Margaret Dah‐Tsyr Chang scite author profile

†These authors contributed equally to this work.Eosinophil cationic protein (ECP), a human RNAseA superfamily member, highly implicated in asthma pathology, is toxic to bronchial epithelial cells following its endocytosis. The mechanism by which ECP is internalized into cells is poorly understood. In this study, we show that cell surface-bound heparan sulfate proteoglycans serve as the major receptor for ECP internalization. Removal of cell surface heparan sulfate by heparinases or reducing glycan sulfation by chlorate markedly decreased ECP binding to human bronchial epithelial Beas-2B cells. In addition, ECP uptake and associated cytotoxicity were reduced in glycosaminoglycan-defective cells compared with their wild-type counterparts. Furthermore, pharmacological treatment combined with siRNA knockdown identified a clathrin-and caveolin-independent endocytic pathway as the major route for ECP internalization.
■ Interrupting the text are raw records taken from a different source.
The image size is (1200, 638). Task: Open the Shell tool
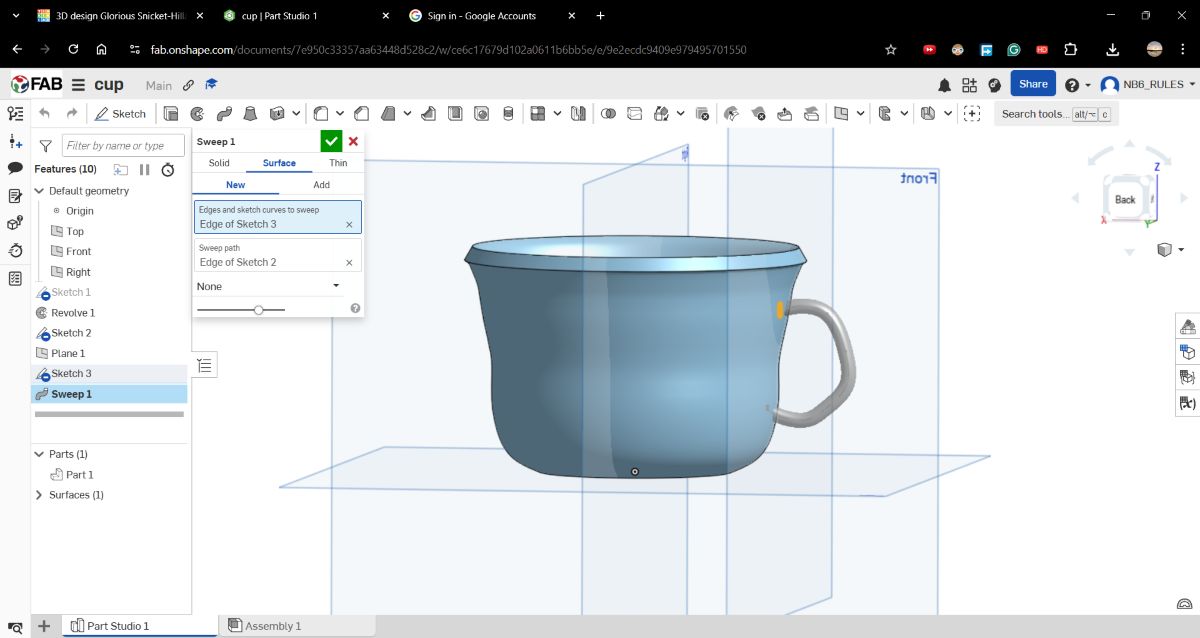(x=453, y=113)
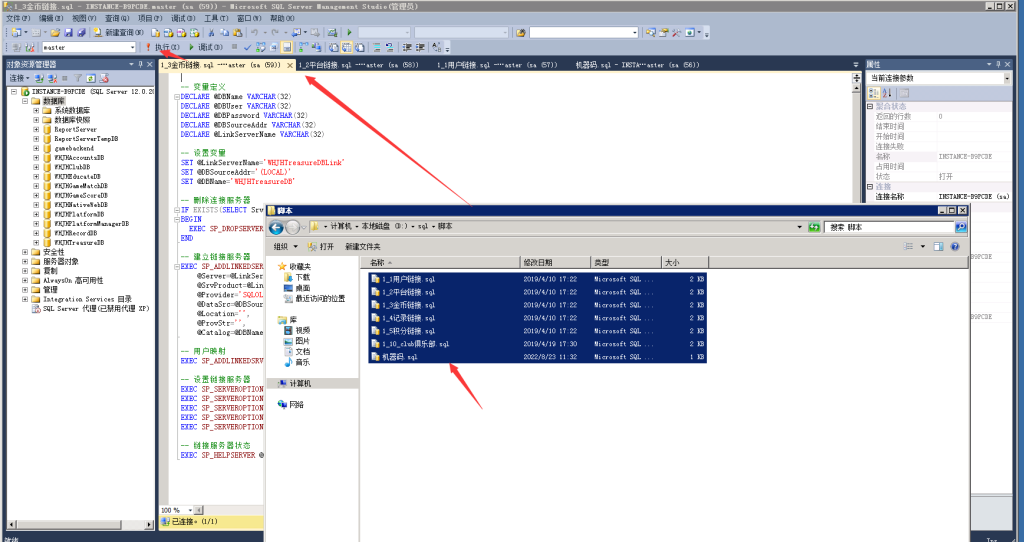The width and height of the screenshot is (1024, 542).
Task: Open the 连接 dropdown in Object Explorer
Action: pos(19,78)
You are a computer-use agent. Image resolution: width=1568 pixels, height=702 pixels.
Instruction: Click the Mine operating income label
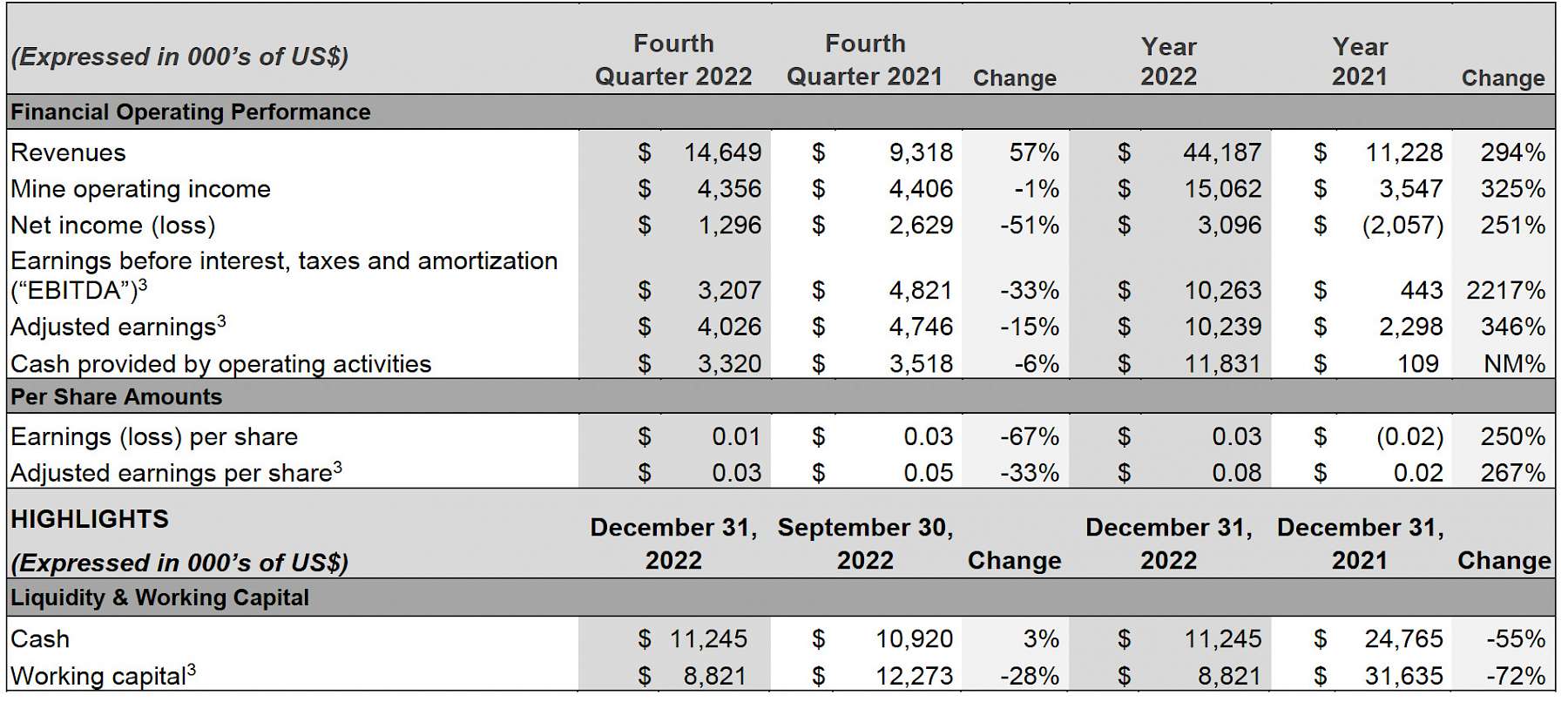pos(140,189)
This pathway is regulated by Rac1 and ADP-ribosylating factor 6 GTPases. It requires cholesterol, actin cytoskeleton rearrangement and phosphatidylinositol-3-kinase activities, and is compatible with the characteristics of raftdependent macropinocytosis. Thus, our results define the early events of ECP internalization and may have implications for novel therapeutic design for ECP-associated diseases.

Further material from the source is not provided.